:: Texte présenté ::
────────────────
L’arrivée de François Tajan chez Artcurial changera-t-elle la donne à Paris ?
PARIS - Événement ? Non-événement ? Annoncé dans notre édition du 1er avril, le départ de François Tajan chez Artcurial Briest-Poulain-Le Fur aura entretenu pendant quelques semaines les conversations de café du Commerce avant son officialisation le 4 mai. Le transfert surprend quand on sait le veto farouche que celui-ci avait opposé à toute association avec Artcurial, un temps souhaitée par Rodica Seward, propriétaire américaine de Tajan SA. « C’était un projet de Rodica, fait dans mon dos. Son projet rajoutait de la confusion à une confusion existante », objecte François Tajan, dont les relations avec la nouvelle propriétaire de la maison étaient crispées. On peut aussi s’étonner qu’il ait préféré une maison dont le chiffre d’affaires a baissé de 31,1 % en 2004, alors que Tajan SA avait conservé une relative stabilité.
Devenu coprésident avec Francis Briest de la maison des Dassault, François Tajan doit installer la représentation d’Artcurial à Monaco. Il a aussi en charge le développement des sections arts décoratifs du XXe siècle, bijoux et livres. Sa dot, qui compte l’expert en ces mêmes arts décoratifs Félix Marcilhac, permettra de raffermir le pôle design déjà performant de la maison. Rappelons que les arts décoratifs du XXe ont représenté en 2004 11,4 % du chiffre d’affaires de Tajan SA, soit 7,3 millions d’euros. La communication d’Artcurial a été trop vite en besogne en intégrant dans le trousseau l’expert en livres Bertrand Meaudre. Celui-ci nous a déclaré qu’il travaillerait aussi bien avec Artcurial qu’avec Tajan, sans exclusive, selon le désir de ses vendeurs. La maison des Dassault a peut-être aussi été trop rapide en rebaptisant l’enseigne en « Artcurial Briest Le Fur Poulain Tajan ». Les avocats de Rodica Seward se sont empressés de lui adresser une sommation pour concurrence déloyale et contrefaçon.
────────────────
:: Données recueillies ::
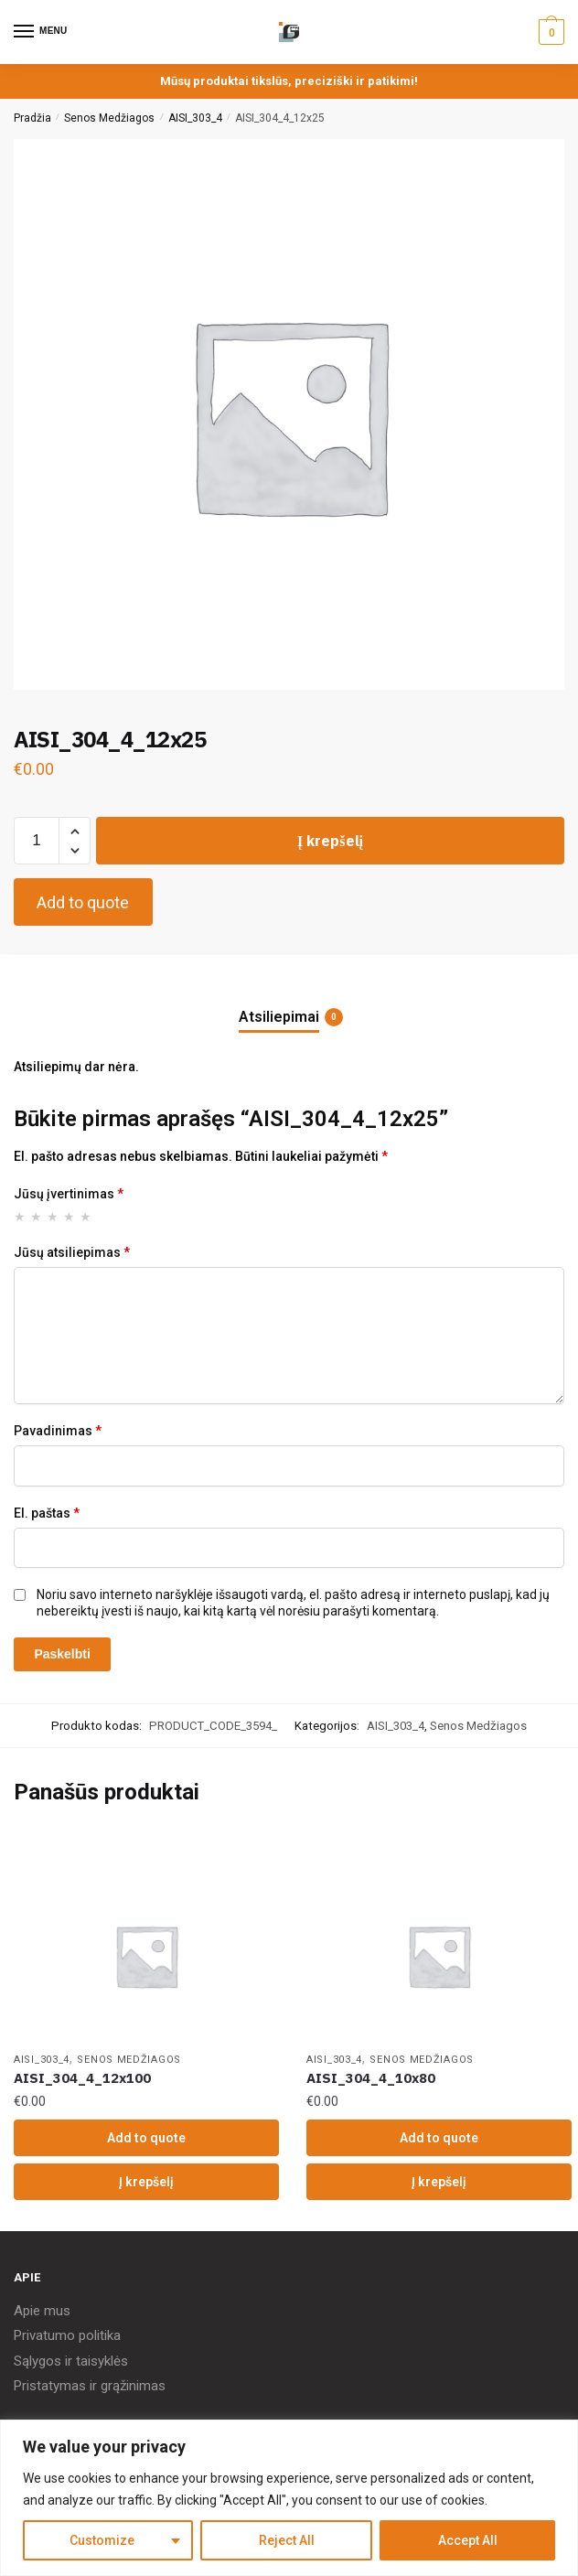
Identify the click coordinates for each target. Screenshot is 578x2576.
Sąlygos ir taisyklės (71, 2361)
────────────────
:: Objectifs ::
**1)** Résumez le texte présenté en deux phrases.
**2)** Relevez toutes les personnes que le texte présenté désigne par leur prénom et leur nom.

:: Exercices corrigés ::
**1)** Le départ de François Tajan chez Artcurial Briest-Poulain-Le Fur, officialisé le 4 mai, surprend, car il s'était farouchement opposé à toute association avec Artcurial souhaitée par Rodica Seward, propriétaire de Tajan SA, et car le chiffre d'affaires d'Artcurial a baissé de 31,1 % en 2004. Devenu coprésident avec Francis Briest, il doit installer la représentation d'Artcurial à Monaco et développer les arts décoratifs du XXe siècle, les bijoux et les livres, tandis que le nouveau nom de l'enseigne a valu à la maison une sommation des avocats de Rodica Seward pour concurrence déloyale et contrefaçon.

**2)**
- François Tajan
- Rodica Seward
- Francis Briest
- Félix Marcilhac
- Bertrand Meaudre